TASK TO CARRY OUT: Line by line, return the data exactly as shown.

Data excerpts:
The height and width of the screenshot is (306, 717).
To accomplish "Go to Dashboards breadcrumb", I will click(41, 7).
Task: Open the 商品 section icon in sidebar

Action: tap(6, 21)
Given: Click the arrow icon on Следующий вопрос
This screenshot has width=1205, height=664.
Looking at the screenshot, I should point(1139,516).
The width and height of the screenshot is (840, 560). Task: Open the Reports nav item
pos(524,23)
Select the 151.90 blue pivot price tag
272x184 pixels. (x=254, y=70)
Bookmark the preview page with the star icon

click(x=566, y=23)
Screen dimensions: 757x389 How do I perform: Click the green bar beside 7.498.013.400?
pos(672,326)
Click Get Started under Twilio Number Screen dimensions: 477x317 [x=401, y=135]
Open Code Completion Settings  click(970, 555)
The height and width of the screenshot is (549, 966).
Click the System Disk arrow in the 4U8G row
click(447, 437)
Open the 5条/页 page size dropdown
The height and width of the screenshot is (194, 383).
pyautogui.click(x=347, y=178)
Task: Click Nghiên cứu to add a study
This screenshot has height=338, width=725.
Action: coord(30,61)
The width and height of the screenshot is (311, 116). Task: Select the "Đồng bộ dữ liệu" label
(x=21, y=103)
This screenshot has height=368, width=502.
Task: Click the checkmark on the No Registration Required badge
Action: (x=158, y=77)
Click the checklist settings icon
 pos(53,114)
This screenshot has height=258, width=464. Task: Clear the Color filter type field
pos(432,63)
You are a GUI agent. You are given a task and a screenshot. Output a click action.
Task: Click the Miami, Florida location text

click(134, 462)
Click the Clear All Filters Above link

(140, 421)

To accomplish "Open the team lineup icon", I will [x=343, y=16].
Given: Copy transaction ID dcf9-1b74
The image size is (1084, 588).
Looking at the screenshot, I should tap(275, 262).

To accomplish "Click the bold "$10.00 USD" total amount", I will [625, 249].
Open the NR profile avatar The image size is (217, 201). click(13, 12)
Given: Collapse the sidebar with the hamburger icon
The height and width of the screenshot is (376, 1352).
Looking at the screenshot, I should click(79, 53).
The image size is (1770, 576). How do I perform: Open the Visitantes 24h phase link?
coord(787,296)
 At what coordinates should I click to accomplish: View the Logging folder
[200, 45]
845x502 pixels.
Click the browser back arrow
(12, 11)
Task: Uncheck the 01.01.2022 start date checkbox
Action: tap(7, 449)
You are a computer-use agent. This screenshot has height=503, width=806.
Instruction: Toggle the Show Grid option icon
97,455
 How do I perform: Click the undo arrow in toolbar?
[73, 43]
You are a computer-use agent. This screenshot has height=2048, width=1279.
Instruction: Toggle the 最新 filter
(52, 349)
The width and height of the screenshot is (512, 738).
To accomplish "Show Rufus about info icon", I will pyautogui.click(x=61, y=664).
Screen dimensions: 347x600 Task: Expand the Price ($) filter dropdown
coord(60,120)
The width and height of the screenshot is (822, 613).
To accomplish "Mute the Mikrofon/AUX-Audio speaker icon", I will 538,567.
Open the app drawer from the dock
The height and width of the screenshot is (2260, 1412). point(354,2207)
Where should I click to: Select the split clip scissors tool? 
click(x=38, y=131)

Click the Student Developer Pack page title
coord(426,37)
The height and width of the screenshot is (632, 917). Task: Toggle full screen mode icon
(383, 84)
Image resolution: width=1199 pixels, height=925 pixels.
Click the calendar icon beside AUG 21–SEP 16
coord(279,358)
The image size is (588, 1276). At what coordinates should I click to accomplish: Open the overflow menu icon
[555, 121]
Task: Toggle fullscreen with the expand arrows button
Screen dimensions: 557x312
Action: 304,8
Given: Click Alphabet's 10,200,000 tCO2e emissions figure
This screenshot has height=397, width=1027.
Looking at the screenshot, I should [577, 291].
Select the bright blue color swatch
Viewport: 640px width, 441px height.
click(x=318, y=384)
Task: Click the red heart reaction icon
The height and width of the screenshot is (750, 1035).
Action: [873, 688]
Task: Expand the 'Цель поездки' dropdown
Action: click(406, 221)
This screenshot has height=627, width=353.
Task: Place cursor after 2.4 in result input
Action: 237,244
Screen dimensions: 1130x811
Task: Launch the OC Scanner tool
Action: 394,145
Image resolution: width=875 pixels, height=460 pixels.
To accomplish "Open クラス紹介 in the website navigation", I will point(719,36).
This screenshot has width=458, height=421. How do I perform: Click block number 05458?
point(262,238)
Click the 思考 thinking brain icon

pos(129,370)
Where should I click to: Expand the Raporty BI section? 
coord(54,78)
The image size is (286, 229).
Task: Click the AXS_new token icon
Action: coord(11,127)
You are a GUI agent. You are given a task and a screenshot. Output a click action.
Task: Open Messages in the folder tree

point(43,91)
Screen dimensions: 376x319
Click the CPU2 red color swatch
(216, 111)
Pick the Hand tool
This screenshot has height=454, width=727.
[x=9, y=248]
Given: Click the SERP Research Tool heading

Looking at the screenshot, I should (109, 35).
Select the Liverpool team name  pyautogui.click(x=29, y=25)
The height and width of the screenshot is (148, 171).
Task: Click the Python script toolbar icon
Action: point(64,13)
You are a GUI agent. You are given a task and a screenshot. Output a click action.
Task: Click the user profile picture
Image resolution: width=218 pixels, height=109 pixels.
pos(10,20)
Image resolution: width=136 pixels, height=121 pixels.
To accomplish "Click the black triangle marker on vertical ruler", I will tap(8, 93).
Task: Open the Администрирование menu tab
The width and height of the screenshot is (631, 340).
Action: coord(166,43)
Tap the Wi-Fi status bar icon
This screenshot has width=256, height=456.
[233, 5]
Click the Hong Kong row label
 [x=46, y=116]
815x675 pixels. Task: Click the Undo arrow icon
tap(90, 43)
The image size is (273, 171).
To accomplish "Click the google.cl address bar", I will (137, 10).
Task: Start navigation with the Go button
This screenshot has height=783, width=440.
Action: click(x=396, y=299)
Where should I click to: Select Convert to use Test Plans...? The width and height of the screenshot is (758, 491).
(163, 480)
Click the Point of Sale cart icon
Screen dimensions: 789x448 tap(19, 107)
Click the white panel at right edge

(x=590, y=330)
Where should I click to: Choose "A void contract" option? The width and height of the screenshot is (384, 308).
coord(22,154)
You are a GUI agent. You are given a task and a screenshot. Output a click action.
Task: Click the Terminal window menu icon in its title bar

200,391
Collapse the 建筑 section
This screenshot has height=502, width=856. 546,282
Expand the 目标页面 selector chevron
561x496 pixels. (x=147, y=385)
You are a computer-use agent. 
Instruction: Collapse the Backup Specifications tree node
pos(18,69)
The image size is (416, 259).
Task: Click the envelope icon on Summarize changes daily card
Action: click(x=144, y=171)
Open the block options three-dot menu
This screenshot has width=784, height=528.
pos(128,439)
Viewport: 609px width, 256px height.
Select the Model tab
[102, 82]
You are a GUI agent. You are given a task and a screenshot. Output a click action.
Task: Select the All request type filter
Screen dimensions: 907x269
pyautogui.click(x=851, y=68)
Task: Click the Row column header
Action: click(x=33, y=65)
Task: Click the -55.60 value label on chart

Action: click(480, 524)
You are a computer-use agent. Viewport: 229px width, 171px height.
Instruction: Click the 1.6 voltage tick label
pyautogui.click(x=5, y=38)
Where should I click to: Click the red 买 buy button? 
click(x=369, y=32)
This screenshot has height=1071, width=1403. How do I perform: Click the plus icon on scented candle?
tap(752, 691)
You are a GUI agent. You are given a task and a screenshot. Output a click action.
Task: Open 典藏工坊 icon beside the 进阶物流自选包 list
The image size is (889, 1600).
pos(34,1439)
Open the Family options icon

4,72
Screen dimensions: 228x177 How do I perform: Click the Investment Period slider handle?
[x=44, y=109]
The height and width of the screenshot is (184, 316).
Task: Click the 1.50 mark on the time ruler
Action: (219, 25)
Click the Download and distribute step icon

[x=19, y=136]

ANSWER TO THE EXERCISE:
The height and width of the screenshot is (306, 717).
To accomplish "Go to Dashboards breadcrumb", I will click(41, 7).
Task: Open the 商品 section icon in sidebar

Action: tap(6, 21)
Given: Click the arrow icon on Следующий вопрос
This screenshot has width=1205, height=664.
Looking at the screenshot, I should point(1139,516).
The width and height of the screenshot is (840, 560). Task: Open the Reports nav item
pos(524,23)
Select the 151.90 blue pivot price tag
272x184 pixels. (x=254, y=70)
Bookmark the preview page with the star icon

click(x=566, y=23)
Screen dimensions: 757x389 How do I perform: Click the green bar beside 7.498.013.400?
pos(672,326)
Click Get Started under Twilio Number Screen dimensions: 477x317 [x=401, y=135]
Open Code Completion Settings  click(970, 555)
The height and width of the screenshot is (549, 966).
Click the System Disk arrow in the 4U8G row
click(447, 437)
Open the 5条/页 page size dropdown
The height and width of the screenshot is (194, 383).
pyautogui.click(x=347, y=178)
Task: Click Nghiên cứu to add a study
This screenshot has height=338, width=725.
Action: coord(30,61)
The width and height of the screenshot is (311, 116). Task: Select the "Đồng bộ dữ liệu" label
(x=21, y=103)
This screenshot has height=368, width=502.
Task: Click the checkmark on the No Registration Required badge
Action: (x=158, y=77)
Click the checklist settings icon
 pos(53,114)
This screenshot has height=258, width=464. Task: Clear the Color filter type field
pos(432,63)
You are a GUI agent. You are given a task and a screenshot. Output a click action.
Task: Click the Miami, Florida location text

click(134, 462)
Click the Clear All Filters Above link

(140, 421)

To accomplish "Open the team lineup icon", I will [x=343, y=16].
Given: Copy transaction ID dcf9-1b74
The image size is (1084, 588).
Looking at the screenshot, I should tap(275, 262).

To accomplish "Click the bold "$10.00 USD" total amount", I will [625, 249].
Open the NR profile avatar The image size is (217, 201). click(13, 12)
Given: Collapse the sidebar with the hamburger icon
The height and width of the screenshot is (376, 1352).
Looking at the screenshot, I should click(79, 53).
The image size is (1770, 576). How do I perform: Open the Visitantes 24h phase link?
coord(787,296)
 At what coordinates should I click to accomplish: View the Logging folder
[200, 45]
845x502 pixels.
Click the browser back arrow
(12, 11)
Task: Uncheck the 01.01.2022 start date checkbox
Action: tap(7, 449)
You are a computer-use agent. This screenshot has height=503, width=806.
Instruction: Toggle the Show Grid option icon
97,455
 How do I perform: Click the undo arrow in toolbar?
[73, 43]
You are a computer-use agent. This screenshot has height=2048, width=1279.
Instruction: Toggle the 最新 filter
(52, 349)
The width and height of the screenshot is (512, 738).
To accomplish "Show Rufus about info icon", I will pyautogui.click(x=61, y=664).
Screen dimensions: 347x600 Task: Expand the Price ($) filter dropdown
coord(60,120)
The width and height of the screenshot is (822, 613).
To accomplish "Mute the Mikrofon/AUX-Audio speaker icon", I will 538,567.
Open the app drawer from the dock
The height and width of the screenshot is (2260, 1412). point(354,2207)
Where should I click to: Select the split clip scissors tool? 
click(x=38, y=131)

Click the Student Developer Pack page title
coord(426,37)
The height and width of the screenshot is (632, 917). Task: Toggle full screen mode icon
(383, 84)
Image resolution: width=1199 pixels, height=925 pixels.
Click the calendar icon beside AUG 21–SEP 16
coord(279,358)
The image size is (588, 1276). At what coordinates should I click to accomplish: Open the overflow menu icon
[555, 121]
Task: Toggle fullscreen with the expand arrows button
Screen dimensions: 557x312
Action: 304,8
Given: Click Alphabet's 10,200,000 tCO2e emissions figure
This screenshot has height=397, width=1027.
Looking at the screenshot, I should [577, 291].
Select the bright blue color swatch
Viewport: 640px width, 441px height.
click(x=318, y=384)
Task: Click the red heart reaction icon
The height and width of the screenshot is (750, 1035).
Action: [873, 688]
Task: Expand the 'Цель поездки' dropdown
Action: click(406, 221)
This screenshot has height=627, width=353.
Task: Place cursor after 2.4 in result input
Action: 237,244
Screen dimensions: 1130x811
Task: Launch the OC Scanner tool
Action: 394,145
Image resolution: width=875 pixels, height=460 pixels.
To accomplish "Open クラス紹介 in the website navigation", I will point(719,36).
This screenshot has width=458, height=421. How do I perform: Click block number 05458?
point(262,238)
Click the 思考 thinking brain icon

pos(129,370)
Where should I click to: Expand the Raporty BI section? 
coord(54,78)
The image size is (286, 229).
Task: Click the AXS_new token icon
Action: coord(11,127)
You are a GUI agent. You are given a task and a screenshot. Output a click action.
Task: Open Messages in the folder tree

point(43,91)
Screen dimensions: 376x319
Click the CPU2 red color swatch
(216, 111)
Pick the Hand tool
This screenshot has height=454, width=727.
[x=9, y=248]
Given: Click the SERP Research Tool heading

Looking at the screenshot, I should (109, 35).
Select the Liverpool team name  pyautogui.click(x=29, y=25)
The height and width of the screenshot is (148, 171).
Task: Click the Python script toolbar icon
Action: point(64,13)
You are a GUI agent. You are given a task and a screenshot. Output a click action.
Task: Click the user profile picture
Image resolution: width=218 pixels, height=109 pixels.
pos(10,20)
Image resolution: width=136 pixels, height=121 pixels.
To accomplish "Click the black triangle marker on vertical ruler", I will tap(8, 93).
Task: Open the Администрирование menu tab
The width and height of the screenshot is (631, 340).
Action: coord(166,43)
Tap the Wi-Fi status bar icon
This screenshot has width=256, height=456.
[233, 5]
Click the Hong Kong row label
 [x=46, y=116]
815x675 pixels. Task: Click the Undo arrow icon
tap(90, 43)
The image size is (273, 171).
To accomplish "Click the google.cl address bar", I will (137, 10).
Task: Start navigation with the Go button
This screenshot has height=783, width=440.
Action: click(x=396, y=299)
Where should I click to: Select Convert to use Test Plans...? The width and height of the screenshot is (758, 491).
(163, 480)
Click the Point of Sale cart icon
Screen dimensions: 789x448 tap(19, 107)
Click the white panel at right edge

(x=590, y=330)
Where should I click to: Choose "A void contract" option? The width and height of the screenshot is (384, 308).
coord(22,154)
You are a GUI agent. You are given a task and a screenshot. Output a click action.
Task: Click the Terminal window menu icon in its title bar

200,391
Collapse the 建筑 section
This screenshot has height=502, width=856. 546,282
Expand the 目标页面 selector chevron
561x496 pixels. (x=147, y=385)
You are a computer-use agent. 
Instruction: Collapse the Backup Specifications tree node
pos(18,69)
The image size is (416, 259).
Task: Click the envelope icon on Summarize changes daily card
Action: click(x=144, y=171)
Open the block options three-dot menu
This screenshot has width=784, height=528.
pos(128,439)
Viewport: 609px width, 256px height.
Select the Model tab
[102, 82]
You are a GUI agent. You are given a task and a screenshot. Output a click action.
Task: Select the All request type filter
Screen dimensions: 907x269
pyautogui.click(x=851, y=68)
Task: Click the Row column header
Action: click(x=33, y=65)
Task: Click the -55.60 value label on chart

Action: click(480, 524)
You are a computer-use agent. Viewport: 229px width, 171px height.
Instruction: Click the 1.6 voltage tick label
pyautogui.click(x=5, y=38)
Where should I click to: Click the red 买 buy button? 
click(x=369, y=32)
This screenshot has height=1071, width=1403. How do I perform: Click the plus icon on scented candle?
tap(752, 691)
You are a GUI agent. You are given a task and a screenshot. Output a click action.
Task: Open 典藏工坊 icon beside the 进阶物流自选包 list
The image size is (889, 1600).
pos(34,1439)
Open the Family options icon

4,72
Screen dimensions: 228x177 How do I perform: Click the Investment Period slider handle?
[x=44, y=109]
The height and width of the screenshot is (184, 316).
Task: Click the 1.50 mark on the time ruler
Action: (219, 25)
Click the Download and distribute step icon

[x=19, y=136]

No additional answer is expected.